### WHAT TO PRODUCE
Among the entries below, find the lines that hold the word "Viewport" and report them.

### SOURCE DATA

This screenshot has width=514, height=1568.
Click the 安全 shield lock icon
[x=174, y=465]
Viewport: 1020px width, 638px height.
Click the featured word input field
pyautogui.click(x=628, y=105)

---

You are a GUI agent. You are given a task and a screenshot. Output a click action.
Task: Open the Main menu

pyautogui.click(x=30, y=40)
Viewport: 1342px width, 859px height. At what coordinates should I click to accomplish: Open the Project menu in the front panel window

### RESPONSE
Viewport: 1020px width, 638px height.
Viewport: 1342px width, 859px height. At what coordinates should I click to accomplish: Open the Project menu in the front panel window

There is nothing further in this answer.